最近、AI(人工知能)の活用事例が次々に報道されています。
そこで、そうした中から5回にわたってご紹介します。
1回目は、AIを活用した経営判断支援についてです。
以下に、6月2日(木)放送の「ニュースウオッチ9」(NHK総合テレビ)によるAIを活用した経営判断支援についてご紹介します。
コンピューターに人間の知能のような働きをさせるAIの技術は急速に進歩して、会話の出来るロボットや自動車の自動運転、更には小説を書くものまで出て来ています。
このAIについて、6月2日に企業の経営判断に活用しようという新たな使い方が公開されました。
日立製作所が公開したAIの技術では、2019年を目途に企業の経営判断の実用化を目指す方針です。
コンピューターが人から指示を受けなくてもネット上の情報など自ら集めて分析し、企業の幹部が難しい経営判断を行う際に支援出来るようにすることを目指しています。
今回の公開の場では、デモンストレーションとして「国は再生可能エネルギーを導入すべきかどうか」という質問を入力しました。
これに対するAIの回答の一部は次の通りです。
「私は議題に賛成である。

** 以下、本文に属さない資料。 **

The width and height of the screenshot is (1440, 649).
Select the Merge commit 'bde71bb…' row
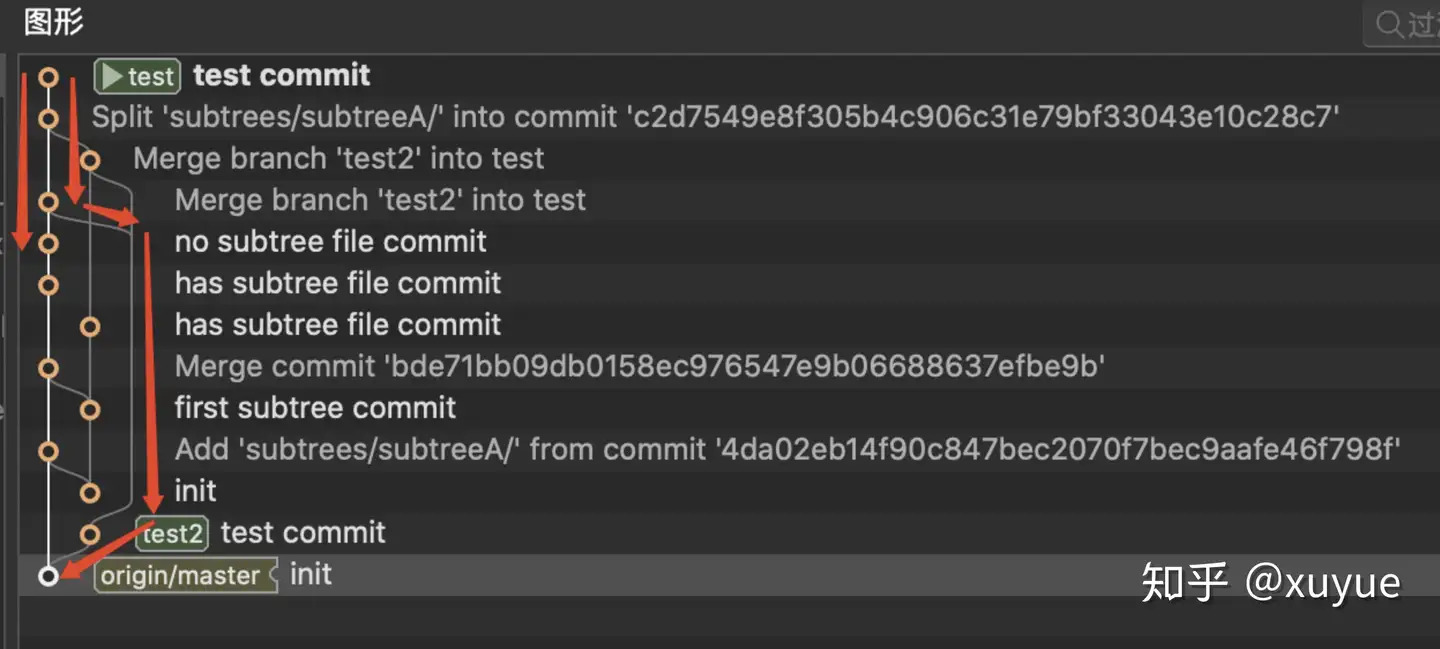click(639, 367)
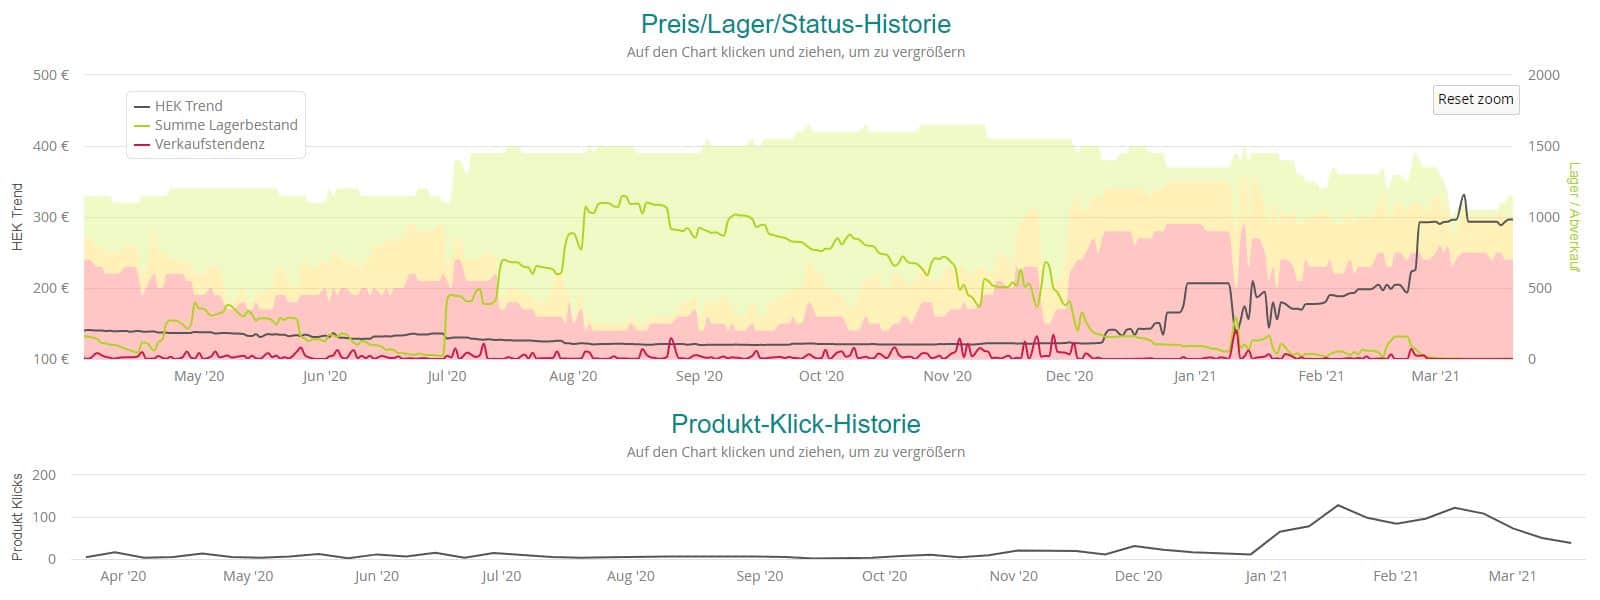
Task: Click the vertical HEK Trend axis title
Action: click(17, 216)
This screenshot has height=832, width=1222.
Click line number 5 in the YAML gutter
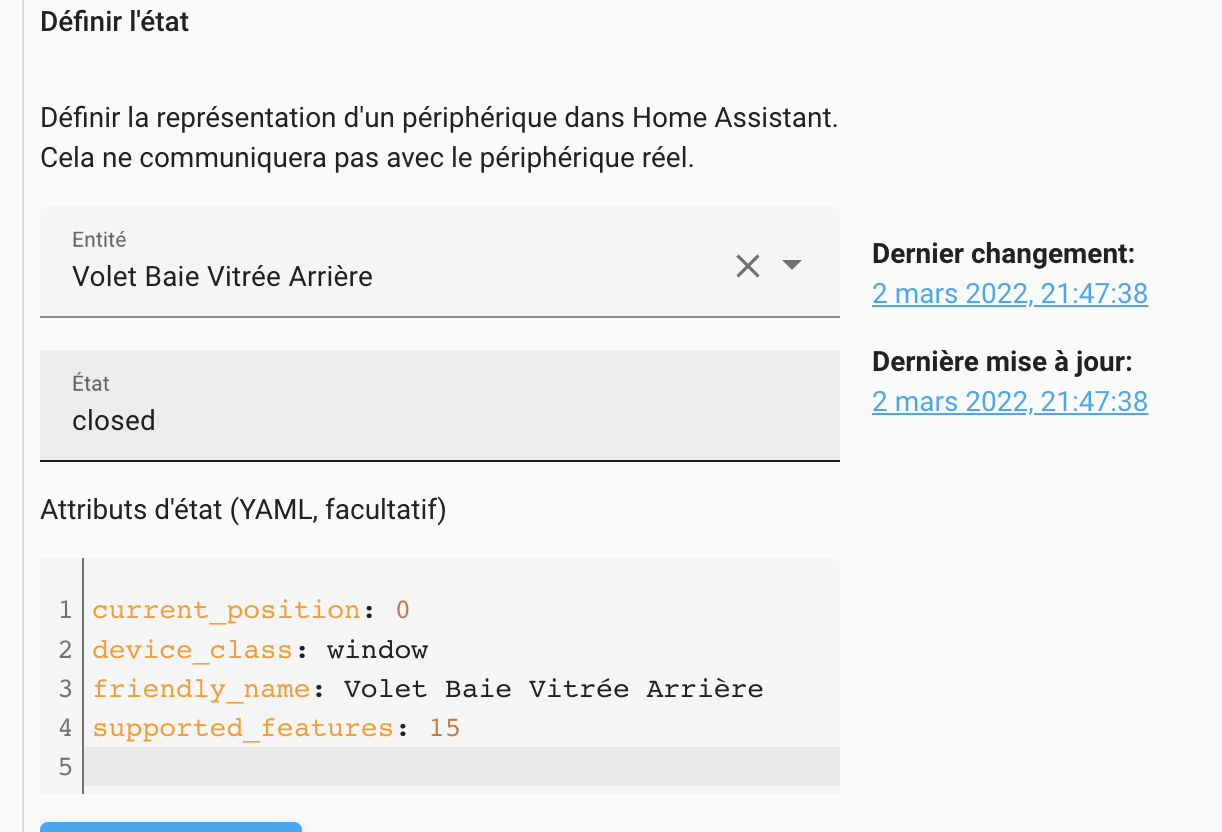coord(63,766)
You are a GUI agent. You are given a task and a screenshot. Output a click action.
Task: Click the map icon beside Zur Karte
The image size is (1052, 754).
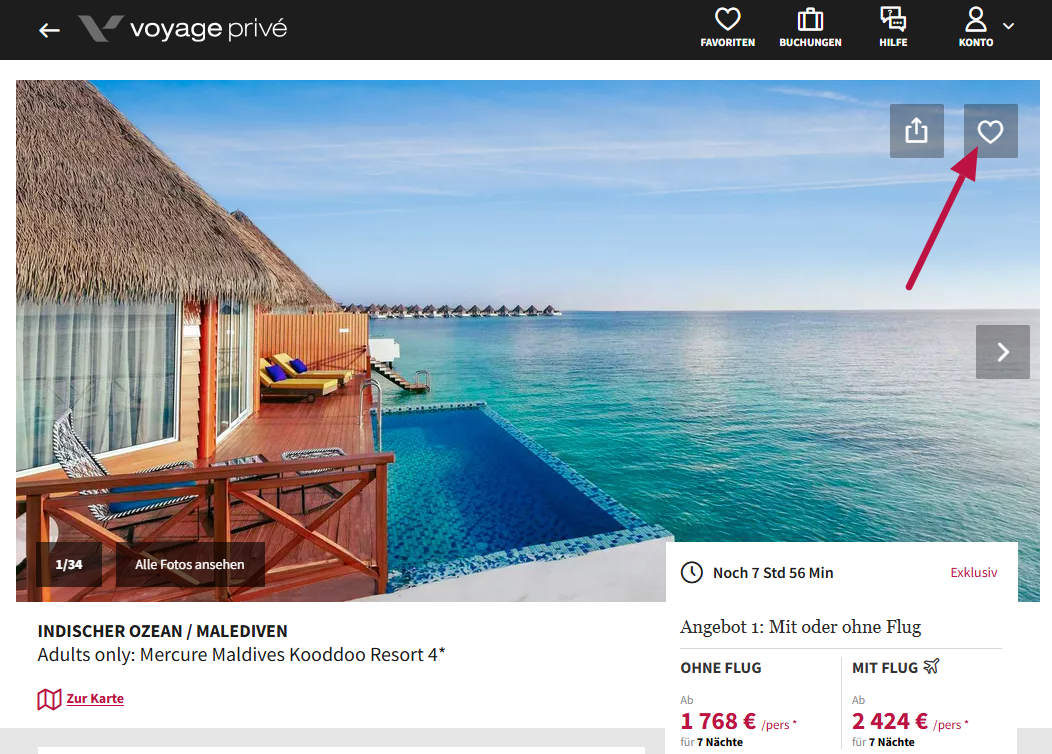coord(49,699)
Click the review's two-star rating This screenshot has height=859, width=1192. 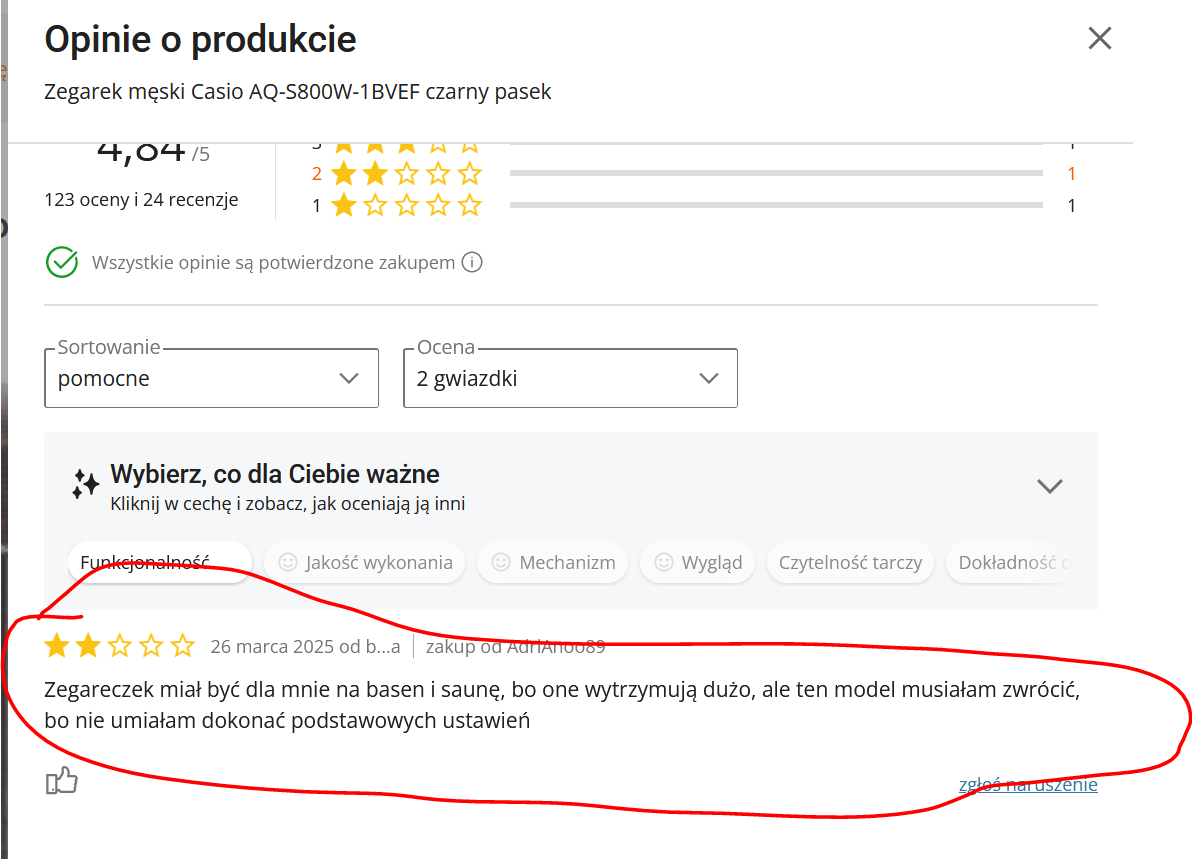click(119, 646)
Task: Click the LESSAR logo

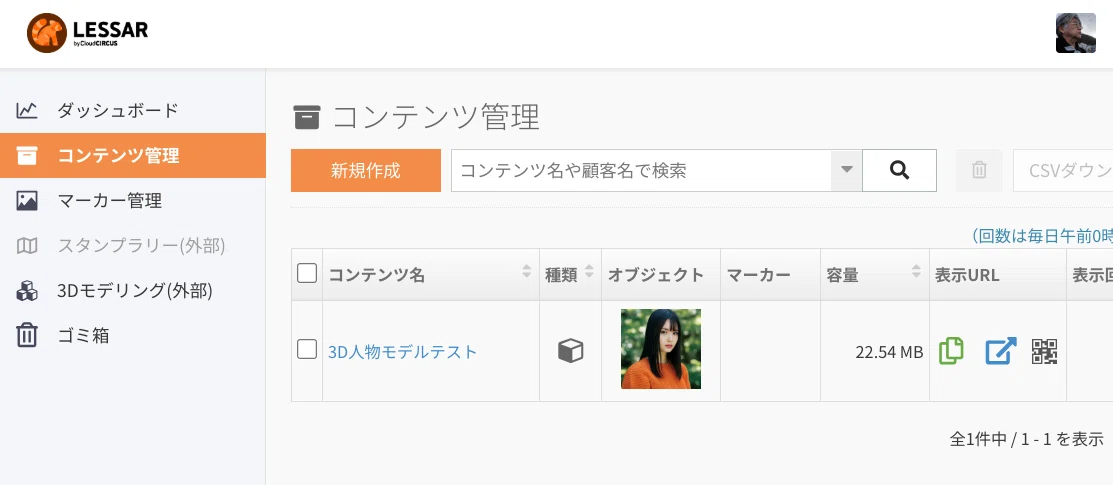Action: (x=87, y=33)
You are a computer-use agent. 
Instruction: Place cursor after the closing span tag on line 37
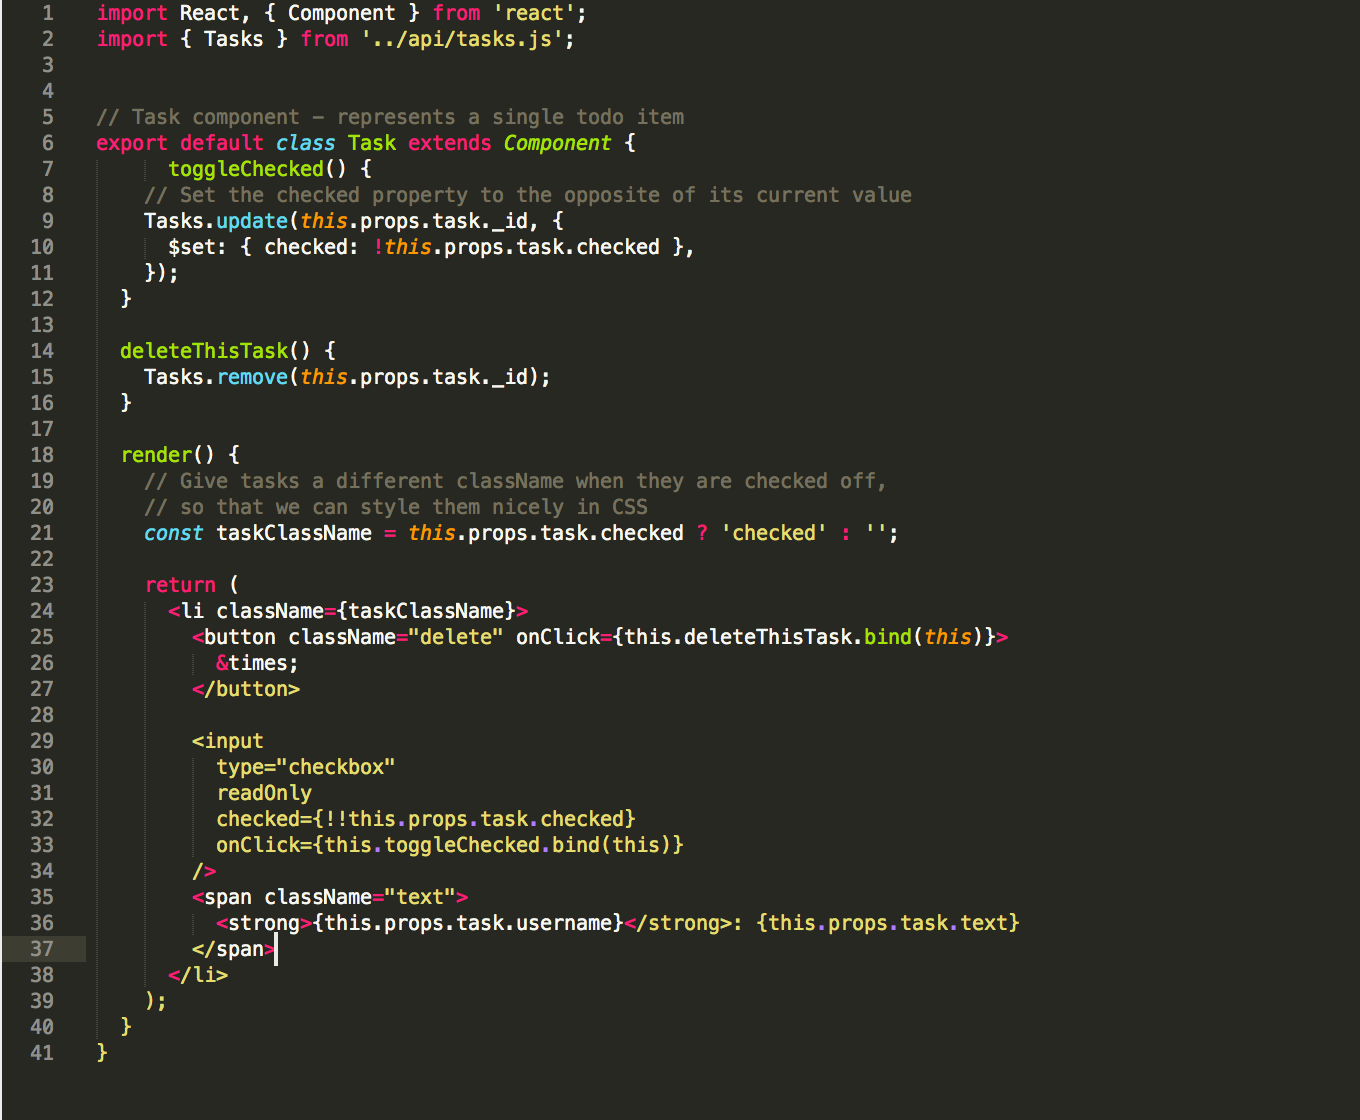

エネルギー対策、地球温暖化対策、経済成長の観点から意義が大きく、将来に向けて導入の拡大が求められている。」
120万件の新聞記事から情報を集めて分析し、およそ2分で判断を支援するための考え方を導き出します。
この経営判断支援システムを開発した日立製作所の柳井 孝介主任研究員は、番組の中で次のようにおっしゃっています。
「今回の人工知能は、経営判断に必要な情報を集めてくる位置づけとして考えています。」
「これからどんどん企業の経営の場に人工知能、またそれに類する技術が使われるようになってくると思います。」
今回ご紹介したAIによる経営判断支援システムに接し、あらためて思ったのはAIは飽くまでも経営判断に関する様々な情報、あるいはそこから得られる提案を提供してくれるに留まり、最終判断は人間であるということです。
ですから、AIは経営判断する立場の人間にとって、第三者として中立的な立場から相談に乗ってくれる良き相談相手、あるいはコンサルタントなのです。
こうしてみてくると、AIは人間の知的能力を飛躍的に伸ばすことの出来るかけがえのない存在になり得ると大いに期待出来るように思えてきます。
一方で、AIの限界も見えてきます。
それは、AIは飽くまでもネット上に公開されている情報がベースになっているので、ネット上で公開されていない情報は情報源として含まれていないということです。
そういう意味では、AIの情報源は限られており、従って万能ではないのです。
また、こうしたAIの有効性の限界を逆手にとって、遭えて間違った情報をネット上に公開するというような情報戦略を取る国や企業も現れてくると見込まれます。
ですから、こうしたAIの活用に当たり、常にこうしたAIの限界を意識しておくことがとても重要になるのです。